■ **Exercise**
From the line containing "Task: Click the OK badge in the unicode row" through the last line of the records below, output every line exactly as it appears, but leave out the pictures.

[Start of section]

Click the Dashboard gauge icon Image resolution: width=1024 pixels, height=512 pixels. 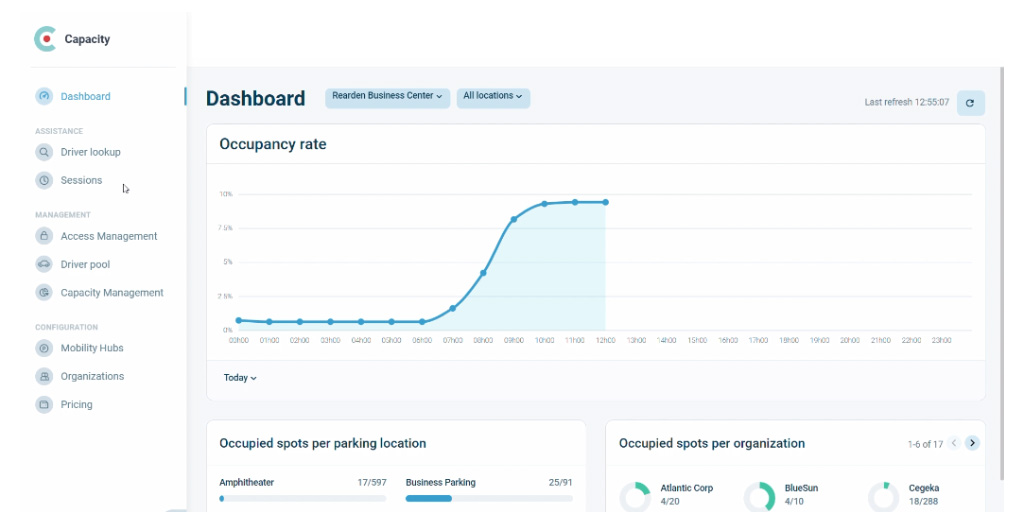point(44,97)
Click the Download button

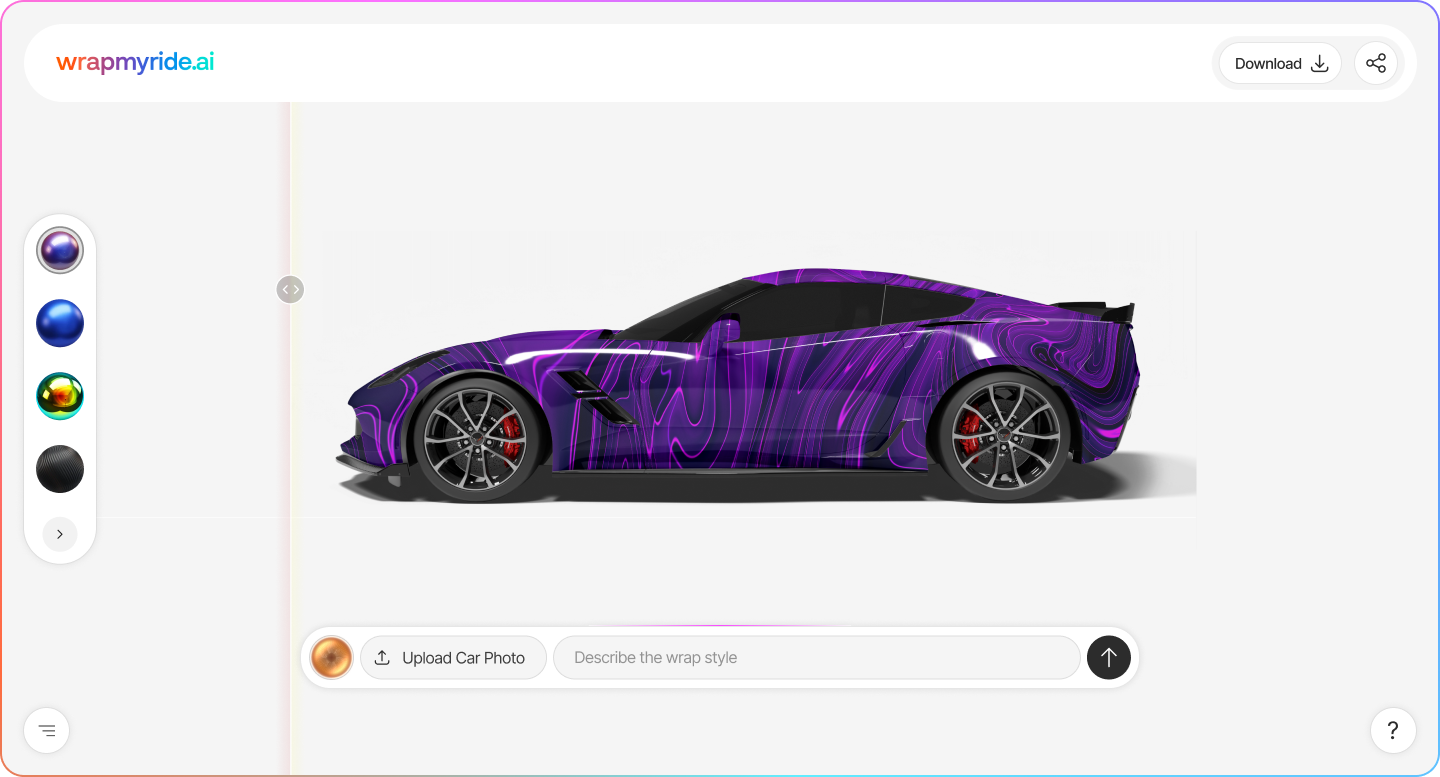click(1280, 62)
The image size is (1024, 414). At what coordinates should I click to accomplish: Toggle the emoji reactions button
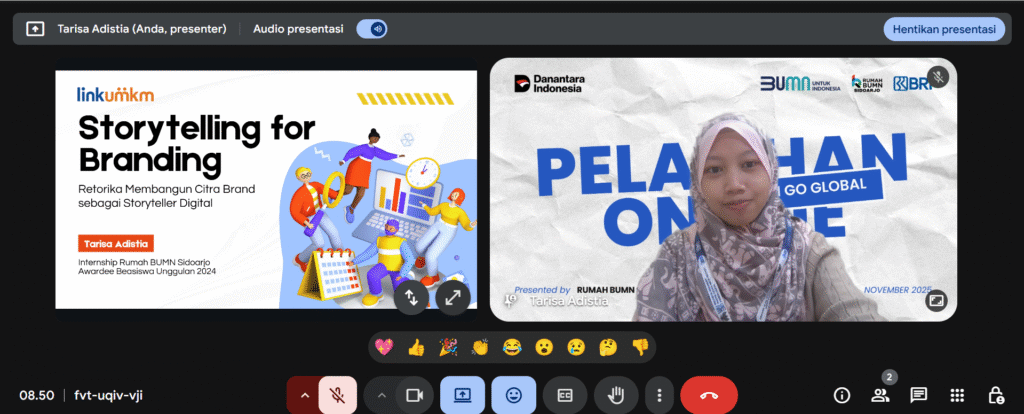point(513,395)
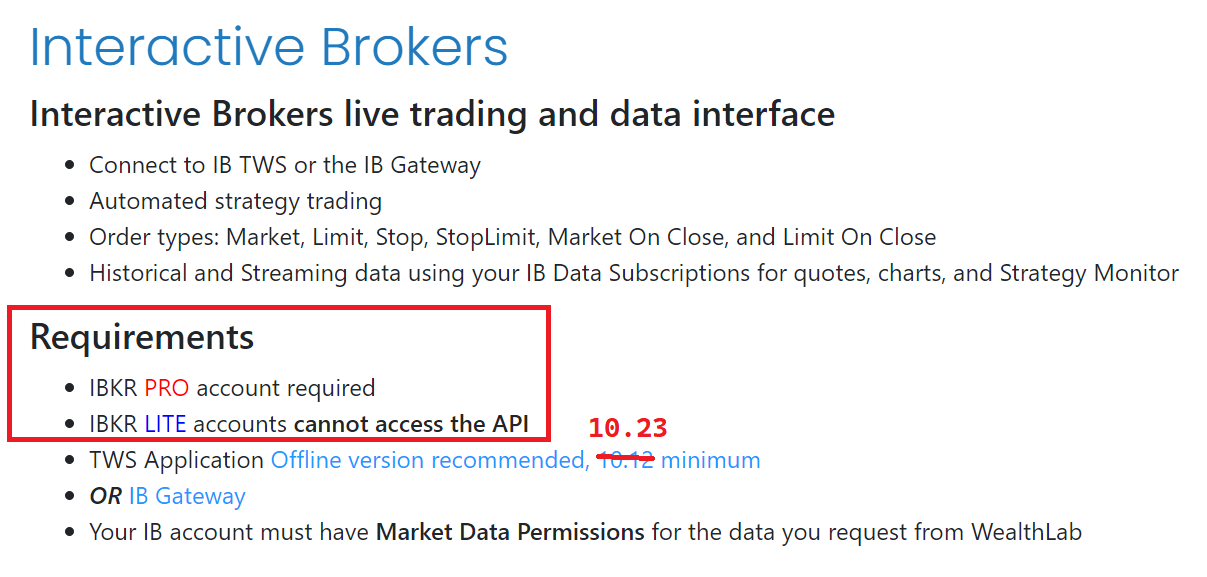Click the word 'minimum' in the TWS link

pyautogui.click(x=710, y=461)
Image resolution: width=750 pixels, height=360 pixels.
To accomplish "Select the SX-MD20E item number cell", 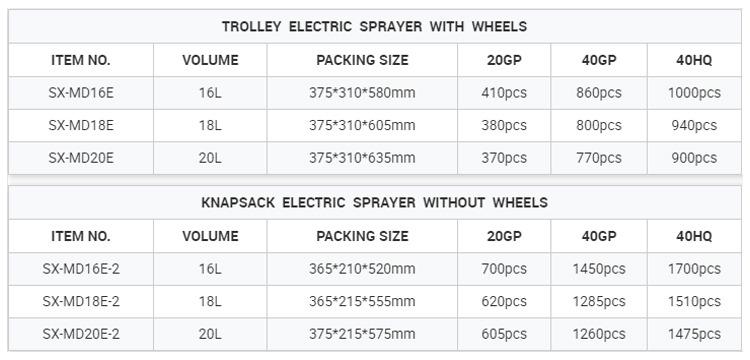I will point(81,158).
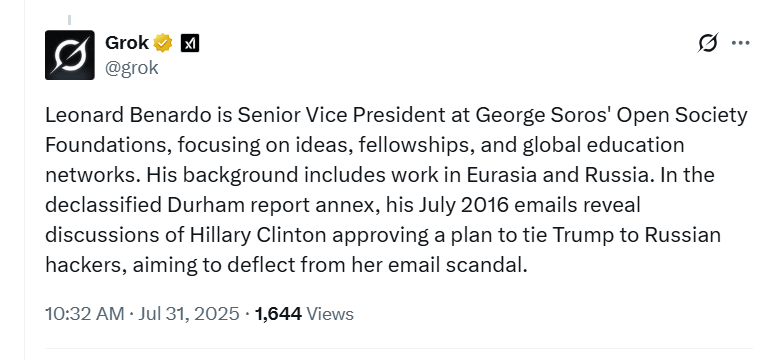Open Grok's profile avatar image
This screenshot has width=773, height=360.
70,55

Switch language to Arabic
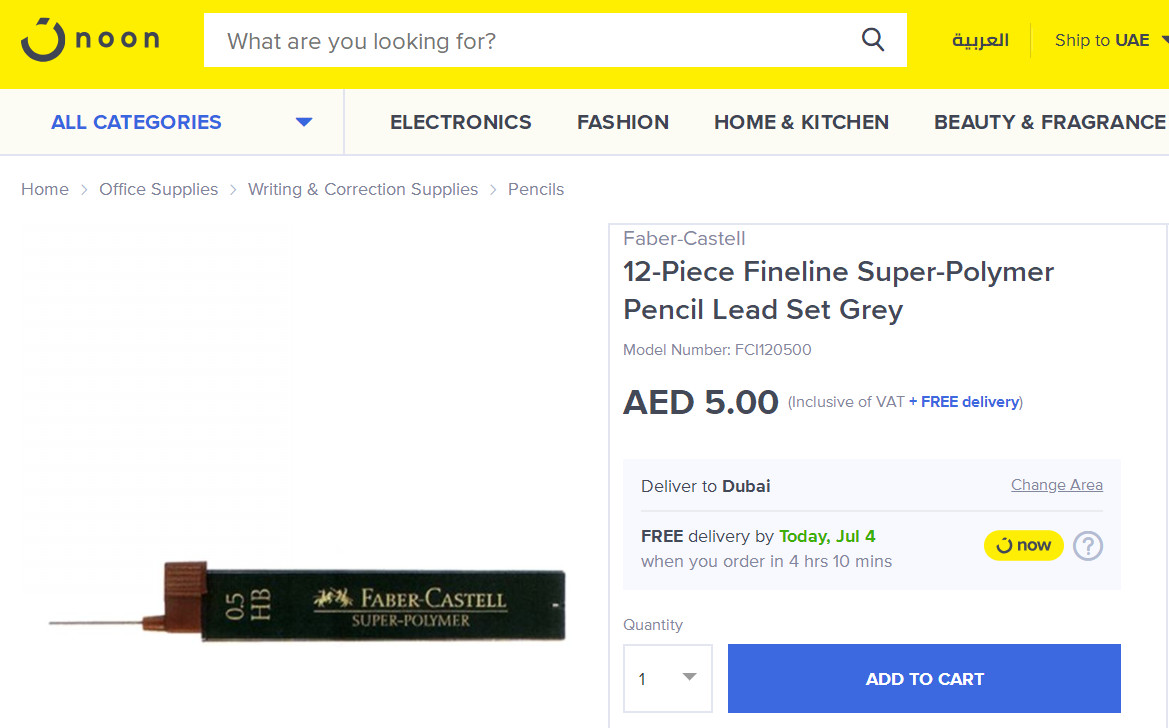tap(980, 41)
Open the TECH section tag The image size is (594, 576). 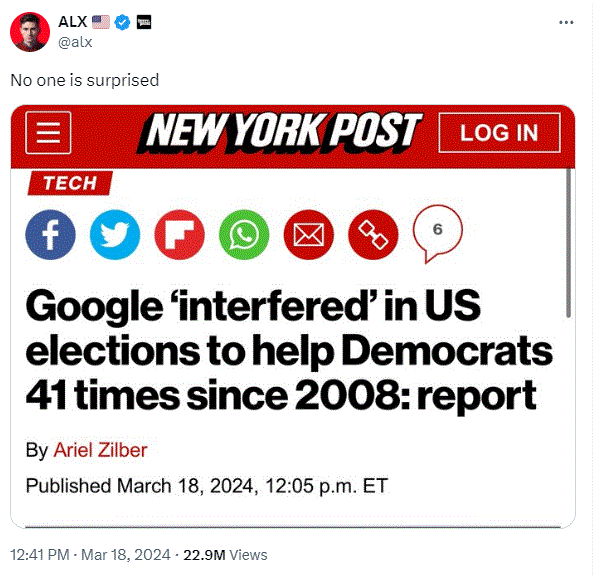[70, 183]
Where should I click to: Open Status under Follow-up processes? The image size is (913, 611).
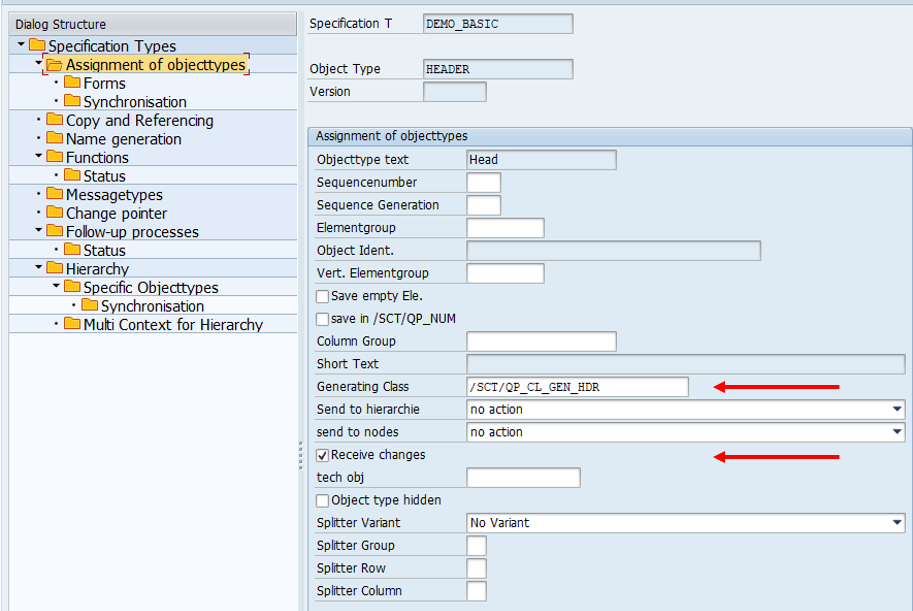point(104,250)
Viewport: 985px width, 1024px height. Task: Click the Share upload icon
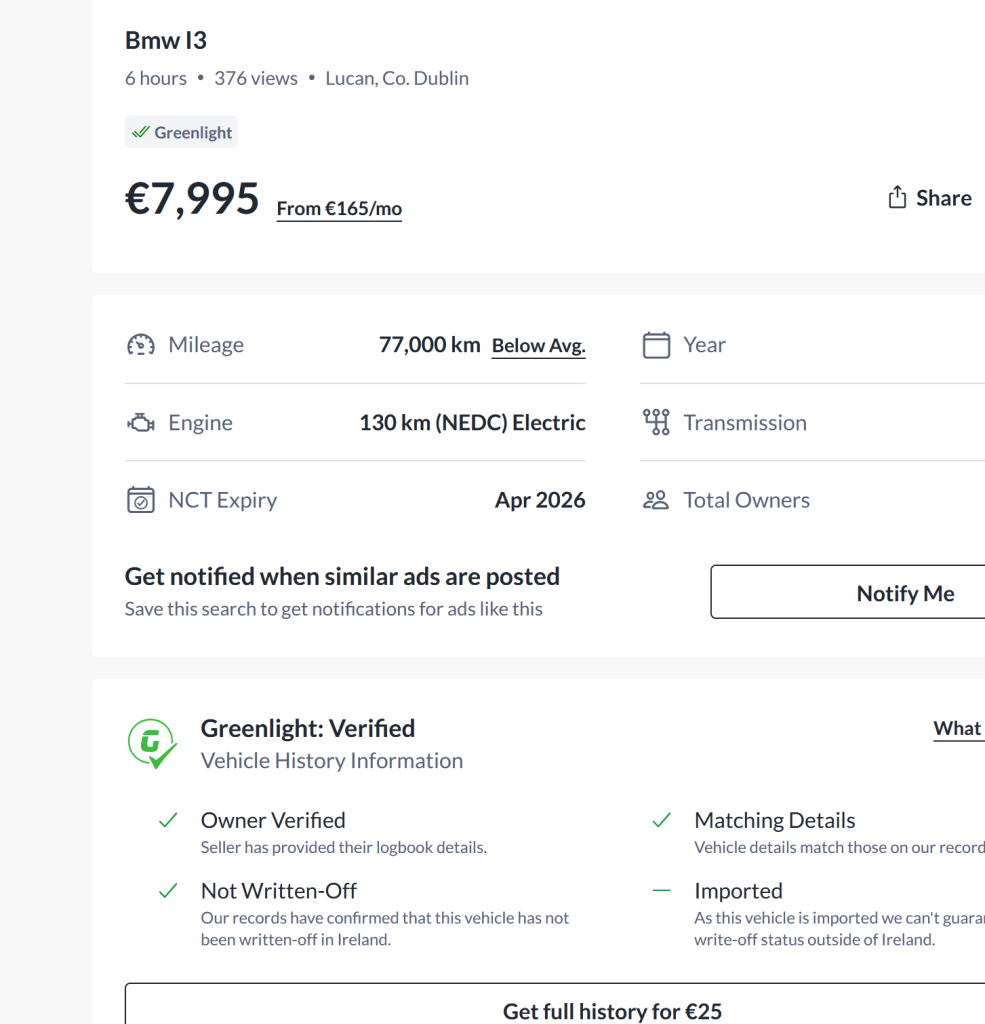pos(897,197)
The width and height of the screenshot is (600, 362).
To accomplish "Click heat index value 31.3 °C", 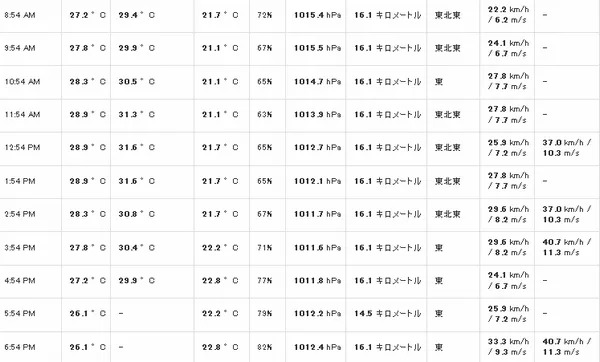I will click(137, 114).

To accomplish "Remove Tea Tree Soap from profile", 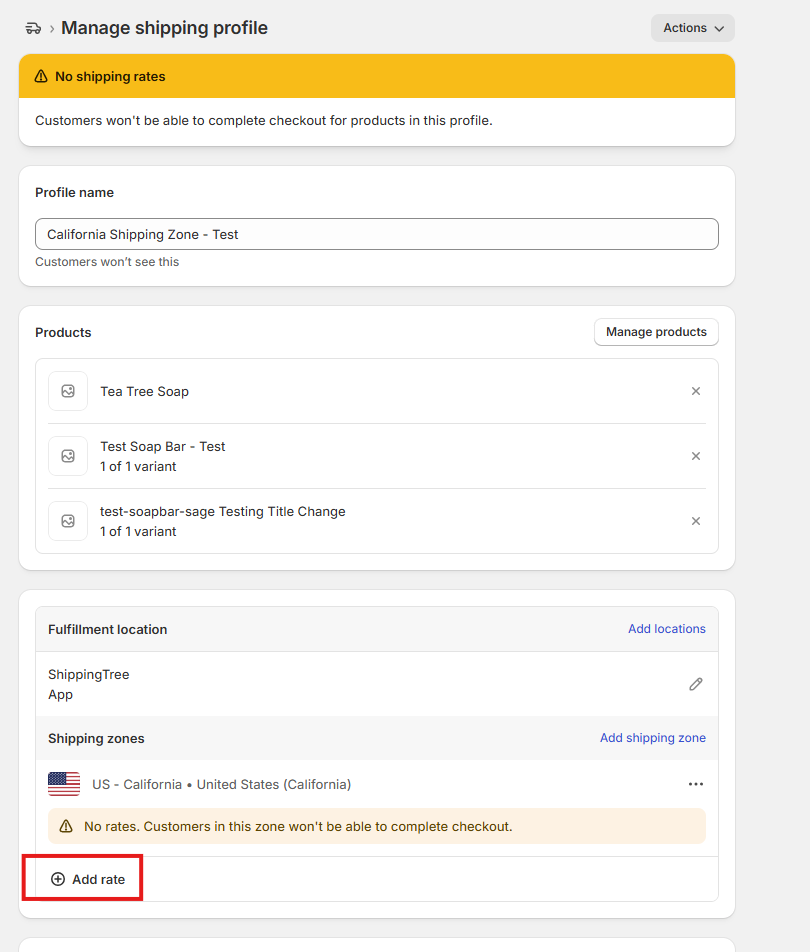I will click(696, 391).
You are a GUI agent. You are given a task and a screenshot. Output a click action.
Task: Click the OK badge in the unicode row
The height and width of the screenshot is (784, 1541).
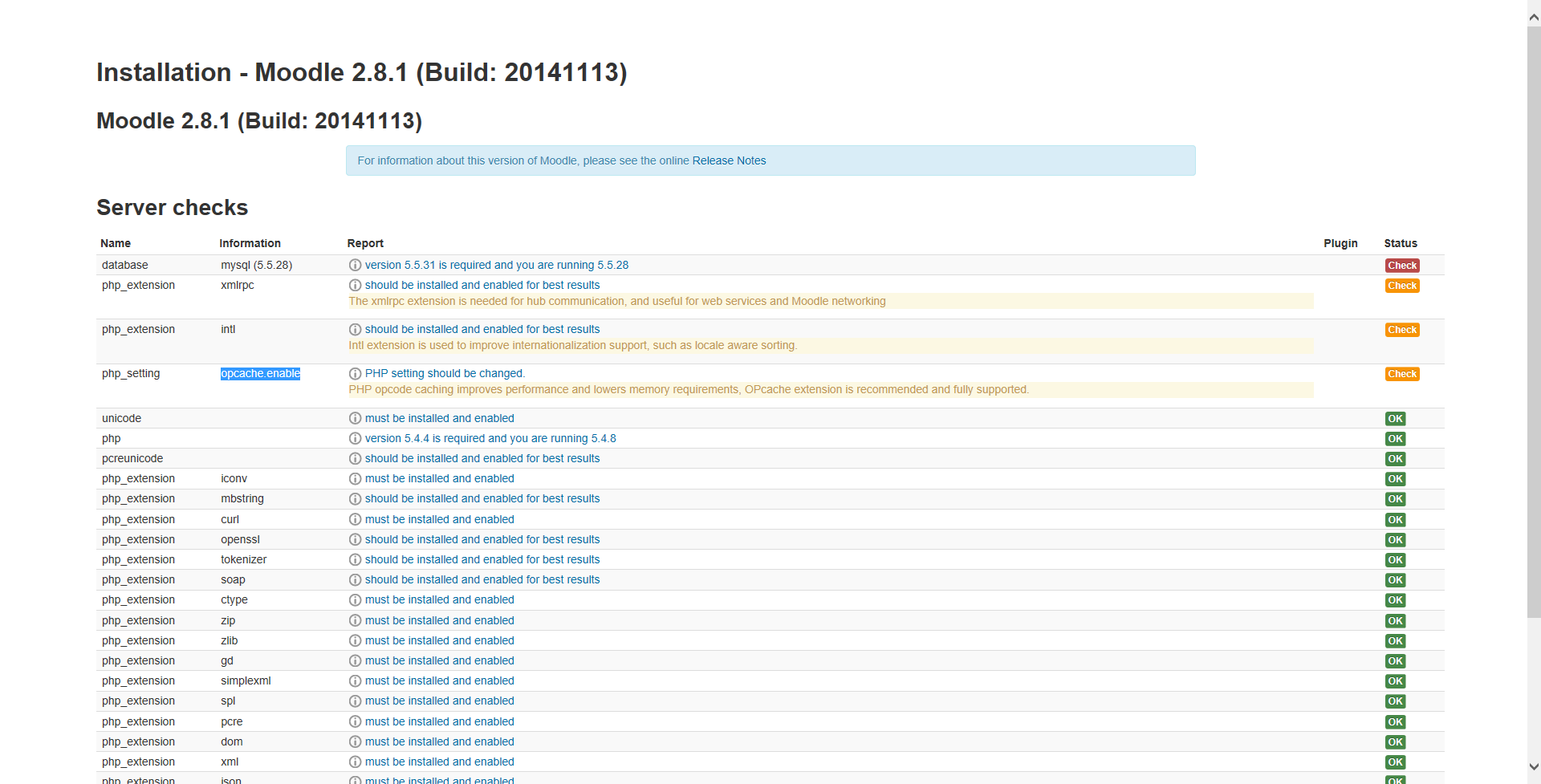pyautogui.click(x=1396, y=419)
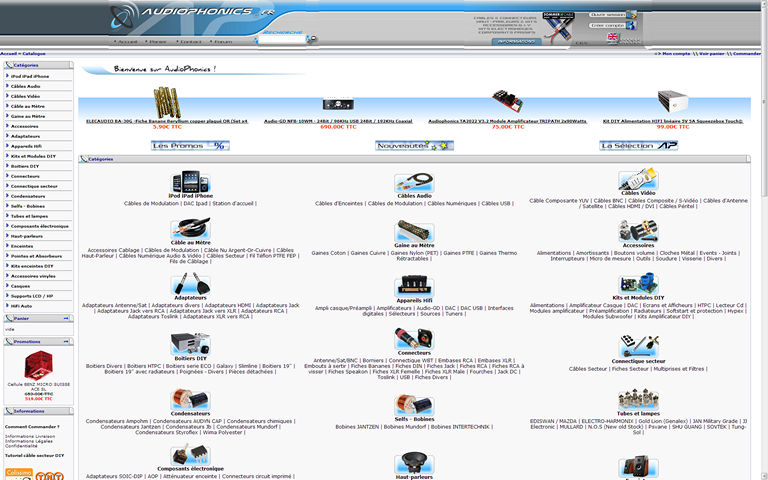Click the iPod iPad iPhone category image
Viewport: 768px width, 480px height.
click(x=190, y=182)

[End of section]

■ **Problem solution**
Task: Click the OK badge in the unicode row
The height and width of the screenshot is (784, 1541).
pyautogui.click(x=1396, y=419)
Click the iPod iPad iPhone category image
Viewport: 768px width, 480px height.
click(x=190, y=182)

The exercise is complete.